Exercise description -> Where a line in the material below has the string "agent", please report it.

Data for this task ->

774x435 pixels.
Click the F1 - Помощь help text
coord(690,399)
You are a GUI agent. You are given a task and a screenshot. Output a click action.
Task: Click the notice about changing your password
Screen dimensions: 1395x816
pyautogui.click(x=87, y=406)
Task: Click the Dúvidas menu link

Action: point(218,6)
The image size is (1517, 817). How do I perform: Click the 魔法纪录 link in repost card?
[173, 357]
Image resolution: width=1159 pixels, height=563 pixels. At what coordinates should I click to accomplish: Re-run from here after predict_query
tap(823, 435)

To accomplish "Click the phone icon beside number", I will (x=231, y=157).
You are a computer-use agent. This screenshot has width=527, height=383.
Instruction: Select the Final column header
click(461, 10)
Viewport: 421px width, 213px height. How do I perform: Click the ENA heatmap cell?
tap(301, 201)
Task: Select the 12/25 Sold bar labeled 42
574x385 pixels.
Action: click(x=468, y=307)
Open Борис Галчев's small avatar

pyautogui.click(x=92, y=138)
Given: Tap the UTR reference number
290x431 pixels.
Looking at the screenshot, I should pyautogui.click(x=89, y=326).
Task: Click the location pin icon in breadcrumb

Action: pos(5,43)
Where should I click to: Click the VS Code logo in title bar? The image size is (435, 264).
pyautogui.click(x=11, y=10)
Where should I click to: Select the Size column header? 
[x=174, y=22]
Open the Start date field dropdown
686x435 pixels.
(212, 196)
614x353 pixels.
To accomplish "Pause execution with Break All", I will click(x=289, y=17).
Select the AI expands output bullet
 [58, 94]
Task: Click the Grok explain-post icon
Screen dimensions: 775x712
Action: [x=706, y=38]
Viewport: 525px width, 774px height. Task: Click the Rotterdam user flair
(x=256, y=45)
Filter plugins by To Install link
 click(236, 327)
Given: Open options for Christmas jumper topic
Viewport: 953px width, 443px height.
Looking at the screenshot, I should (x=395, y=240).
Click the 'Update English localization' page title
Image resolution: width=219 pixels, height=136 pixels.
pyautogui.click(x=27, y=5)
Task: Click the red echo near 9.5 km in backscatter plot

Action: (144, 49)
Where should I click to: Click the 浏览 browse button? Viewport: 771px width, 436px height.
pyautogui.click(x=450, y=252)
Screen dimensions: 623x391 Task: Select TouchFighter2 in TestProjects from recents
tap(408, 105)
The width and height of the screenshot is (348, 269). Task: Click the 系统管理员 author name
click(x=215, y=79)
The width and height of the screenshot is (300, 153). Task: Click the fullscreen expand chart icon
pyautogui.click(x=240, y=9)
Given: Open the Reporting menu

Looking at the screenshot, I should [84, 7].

Written answer ->
You are a GUI agent. You are given a task and a screenshot. Output a click action.
You are a computer-use agent. This screenshot has width=527, height=383.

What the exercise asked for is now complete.